··· EXERCISE DATA ···

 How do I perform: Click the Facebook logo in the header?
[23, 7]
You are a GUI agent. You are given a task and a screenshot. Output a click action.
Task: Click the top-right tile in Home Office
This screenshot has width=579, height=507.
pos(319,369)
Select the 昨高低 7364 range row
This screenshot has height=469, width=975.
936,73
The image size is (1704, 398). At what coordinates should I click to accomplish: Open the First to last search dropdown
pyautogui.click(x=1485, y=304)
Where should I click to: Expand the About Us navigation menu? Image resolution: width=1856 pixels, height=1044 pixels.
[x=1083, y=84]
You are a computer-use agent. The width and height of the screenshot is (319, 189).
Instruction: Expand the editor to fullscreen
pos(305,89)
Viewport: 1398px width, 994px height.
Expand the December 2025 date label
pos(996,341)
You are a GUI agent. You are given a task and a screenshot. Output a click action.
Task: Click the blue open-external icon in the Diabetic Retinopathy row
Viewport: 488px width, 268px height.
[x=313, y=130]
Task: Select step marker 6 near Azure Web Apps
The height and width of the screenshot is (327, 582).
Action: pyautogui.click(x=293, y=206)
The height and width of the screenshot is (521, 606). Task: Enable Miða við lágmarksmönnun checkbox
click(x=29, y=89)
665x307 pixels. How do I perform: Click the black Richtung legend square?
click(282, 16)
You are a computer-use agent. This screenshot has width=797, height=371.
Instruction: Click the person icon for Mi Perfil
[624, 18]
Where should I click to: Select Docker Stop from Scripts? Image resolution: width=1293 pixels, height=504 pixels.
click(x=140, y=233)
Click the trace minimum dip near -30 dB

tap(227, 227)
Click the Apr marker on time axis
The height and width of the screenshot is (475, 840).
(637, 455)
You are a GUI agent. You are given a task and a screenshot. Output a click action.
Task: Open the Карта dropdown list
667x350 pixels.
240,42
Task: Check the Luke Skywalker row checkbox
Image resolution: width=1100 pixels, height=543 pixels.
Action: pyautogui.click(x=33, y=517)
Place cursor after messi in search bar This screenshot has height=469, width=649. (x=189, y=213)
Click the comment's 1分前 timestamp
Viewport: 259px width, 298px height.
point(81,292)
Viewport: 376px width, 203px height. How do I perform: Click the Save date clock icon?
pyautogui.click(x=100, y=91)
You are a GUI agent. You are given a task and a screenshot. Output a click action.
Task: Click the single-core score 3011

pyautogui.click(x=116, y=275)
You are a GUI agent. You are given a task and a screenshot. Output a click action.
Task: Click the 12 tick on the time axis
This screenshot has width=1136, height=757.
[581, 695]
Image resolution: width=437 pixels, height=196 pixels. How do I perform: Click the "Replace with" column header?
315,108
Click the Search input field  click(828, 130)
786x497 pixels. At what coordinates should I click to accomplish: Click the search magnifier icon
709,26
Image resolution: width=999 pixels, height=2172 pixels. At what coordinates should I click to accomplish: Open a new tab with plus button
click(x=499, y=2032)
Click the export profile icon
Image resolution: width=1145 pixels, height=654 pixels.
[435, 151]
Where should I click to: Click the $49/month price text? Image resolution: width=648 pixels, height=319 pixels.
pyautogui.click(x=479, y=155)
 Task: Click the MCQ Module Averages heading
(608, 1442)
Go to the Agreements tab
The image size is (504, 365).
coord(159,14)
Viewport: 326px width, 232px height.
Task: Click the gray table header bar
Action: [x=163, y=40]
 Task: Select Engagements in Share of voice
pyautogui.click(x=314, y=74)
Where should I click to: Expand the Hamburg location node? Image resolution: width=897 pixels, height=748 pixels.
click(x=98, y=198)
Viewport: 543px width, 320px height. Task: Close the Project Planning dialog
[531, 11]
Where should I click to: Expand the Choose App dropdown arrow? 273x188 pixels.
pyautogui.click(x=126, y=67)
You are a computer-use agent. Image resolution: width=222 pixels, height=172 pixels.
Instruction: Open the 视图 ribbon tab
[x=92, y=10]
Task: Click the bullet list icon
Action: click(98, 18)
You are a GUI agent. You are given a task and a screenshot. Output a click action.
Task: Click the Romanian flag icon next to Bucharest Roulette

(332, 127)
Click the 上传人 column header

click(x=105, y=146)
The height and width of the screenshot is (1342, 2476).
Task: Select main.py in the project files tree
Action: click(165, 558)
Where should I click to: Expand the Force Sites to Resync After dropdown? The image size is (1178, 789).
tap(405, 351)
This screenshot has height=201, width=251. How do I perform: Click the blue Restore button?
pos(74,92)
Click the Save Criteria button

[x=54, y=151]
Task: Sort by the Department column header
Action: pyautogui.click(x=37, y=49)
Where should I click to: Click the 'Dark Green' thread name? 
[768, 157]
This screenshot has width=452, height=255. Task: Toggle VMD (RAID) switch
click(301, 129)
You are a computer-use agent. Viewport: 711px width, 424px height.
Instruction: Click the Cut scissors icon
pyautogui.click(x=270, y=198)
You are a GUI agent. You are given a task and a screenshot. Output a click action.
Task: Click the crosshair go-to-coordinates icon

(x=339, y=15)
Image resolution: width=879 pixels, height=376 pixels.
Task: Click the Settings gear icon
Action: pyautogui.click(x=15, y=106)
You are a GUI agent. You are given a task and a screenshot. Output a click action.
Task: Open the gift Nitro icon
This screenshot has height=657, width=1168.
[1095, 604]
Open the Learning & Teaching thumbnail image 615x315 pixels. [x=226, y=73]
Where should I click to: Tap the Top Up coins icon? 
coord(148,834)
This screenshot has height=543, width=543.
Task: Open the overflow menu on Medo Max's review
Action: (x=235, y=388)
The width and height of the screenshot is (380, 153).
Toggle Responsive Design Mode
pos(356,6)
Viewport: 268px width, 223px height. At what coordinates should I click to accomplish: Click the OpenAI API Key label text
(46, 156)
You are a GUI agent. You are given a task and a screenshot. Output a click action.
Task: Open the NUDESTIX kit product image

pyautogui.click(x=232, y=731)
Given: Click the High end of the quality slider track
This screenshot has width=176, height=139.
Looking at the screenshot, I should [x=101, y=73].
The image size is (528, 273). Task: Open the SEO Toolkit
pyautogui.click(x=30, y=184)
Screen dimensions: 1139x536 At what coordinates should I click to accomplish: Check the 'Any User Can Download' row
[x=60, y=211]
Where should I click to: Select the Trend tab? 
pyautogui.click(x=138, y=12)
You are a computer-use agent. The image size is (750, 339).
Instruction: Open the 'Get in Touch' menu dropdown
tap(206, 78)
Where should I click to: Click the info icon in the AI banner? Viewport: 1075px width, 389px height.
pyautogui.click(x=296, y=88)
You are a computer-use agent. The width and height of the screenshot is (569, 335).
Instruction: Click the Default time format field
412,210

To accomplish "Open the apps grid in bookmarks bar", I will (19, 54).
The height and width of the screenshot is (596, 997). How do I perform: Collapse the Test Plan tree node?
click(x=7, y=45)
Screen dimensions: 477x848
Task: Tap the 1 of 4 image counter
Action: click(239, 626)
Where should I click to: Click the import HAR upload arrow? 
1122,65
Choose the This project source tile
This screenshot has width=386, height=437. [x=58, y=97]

···

— AIM OF THE EXERCISE —
Would you show every line in the data above that contains the string "computer"?

— TASK OUTPUT —
You are a computer-use agent. The width and height of the screenshot is (319, 189).
You are a computer-use agent. This screenshot has width=797, height=371.
You are a computer-use agent. Image resolution: width=222 pixels, height=172 pixels.
You are a computer-use agent. Viewport: 711px width, 424px height.
You are a computer-use agent. The image size is (750, 339).
You are a computer-use agent. The width and height of the screenshot is (569, 335).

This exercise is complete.